**What this task involves**
Go through the records below and copy out every line that contains the word "icon".

**Given records**
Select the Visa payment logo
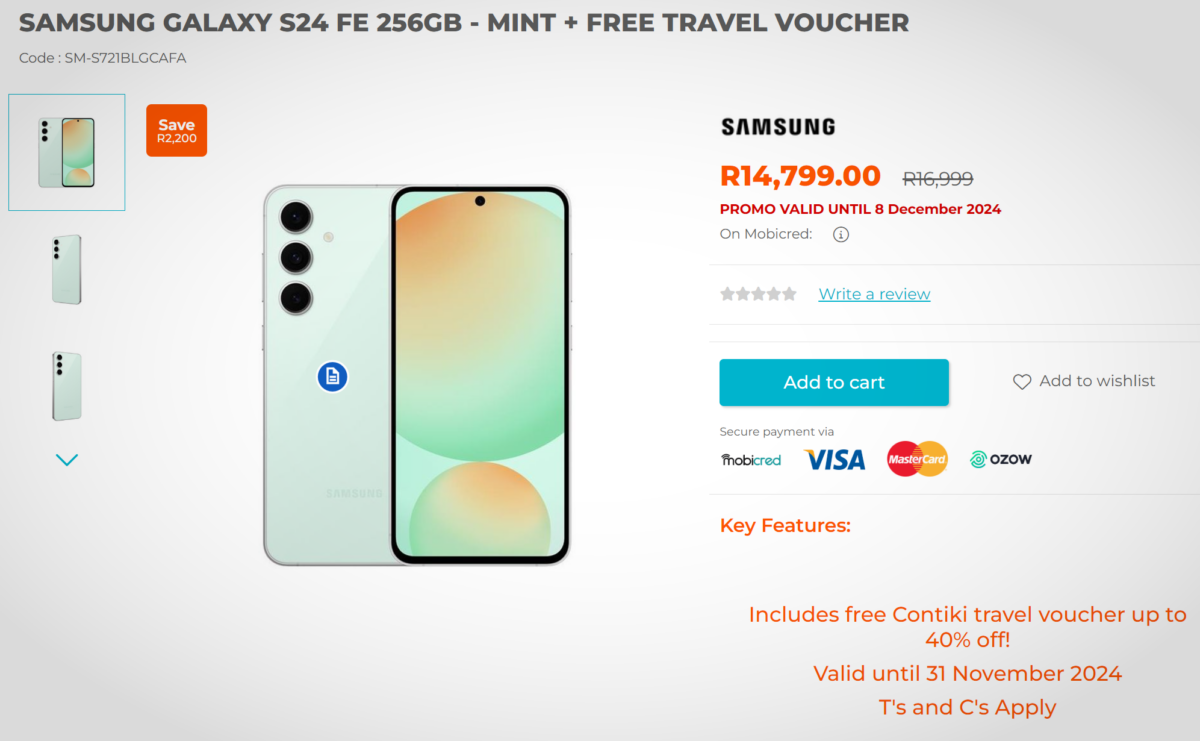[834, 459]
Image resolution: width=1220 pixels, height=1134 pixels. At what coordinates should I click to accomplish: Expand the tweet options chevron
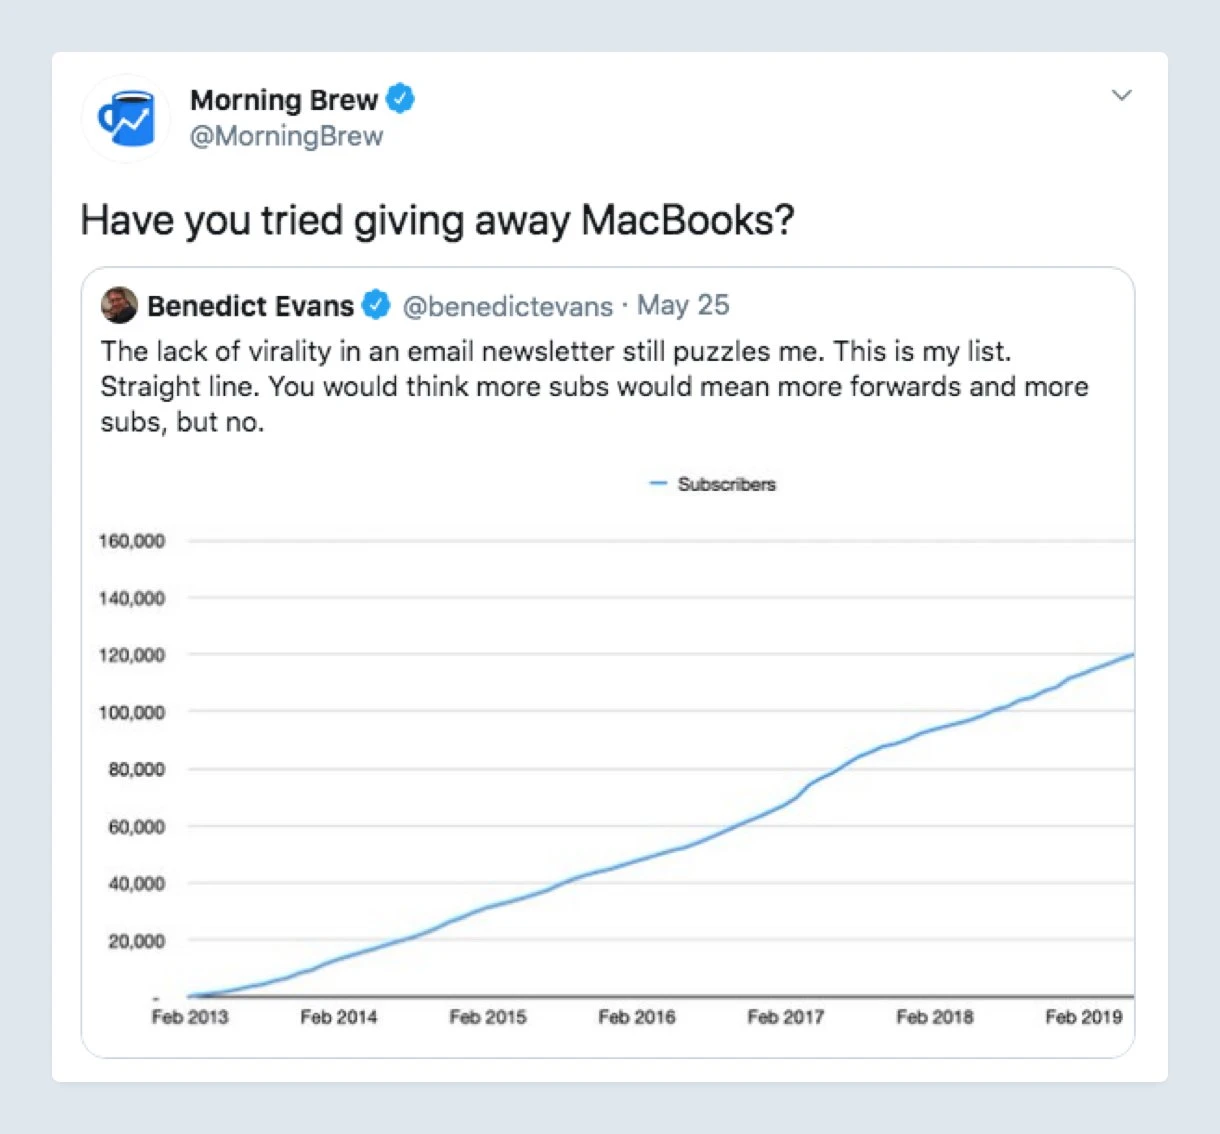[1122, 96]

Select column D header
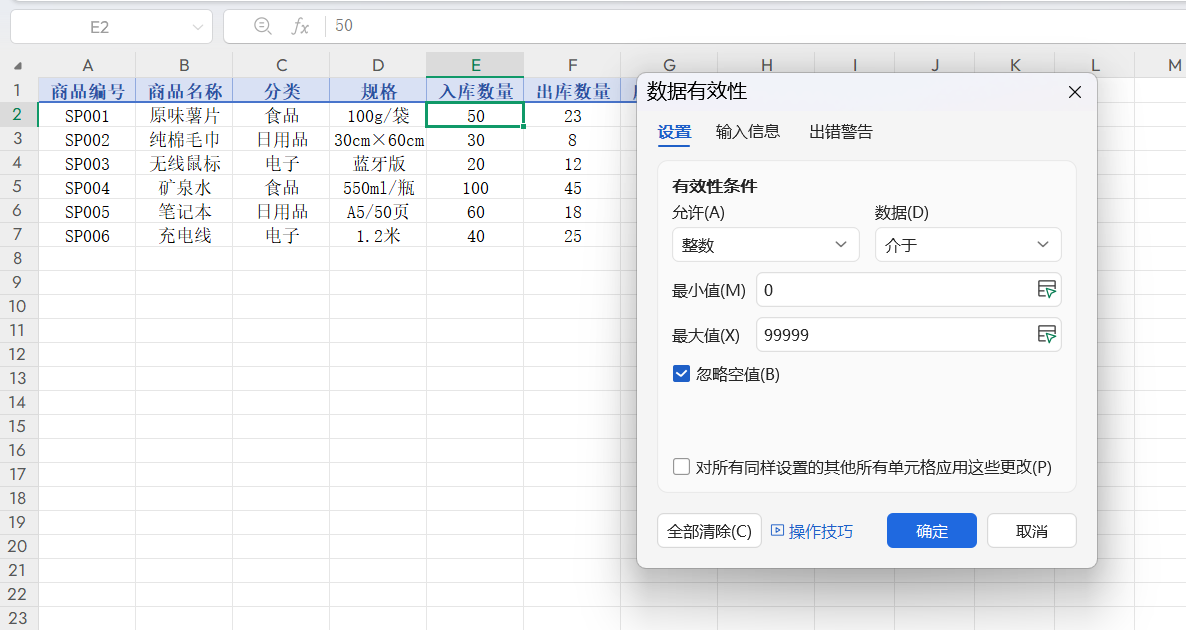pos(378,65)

---

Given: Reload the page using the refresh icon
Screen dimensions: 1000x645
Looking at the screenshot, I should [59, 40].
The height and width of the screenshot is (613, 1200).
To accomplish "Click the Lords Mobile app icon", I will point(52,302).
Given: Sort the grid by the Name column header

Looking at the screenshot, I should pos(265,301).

**Task response**
Given: Reload the page using the refresh icon
To accomplish "Click the Lords Mobile app icon", I will point(52,302).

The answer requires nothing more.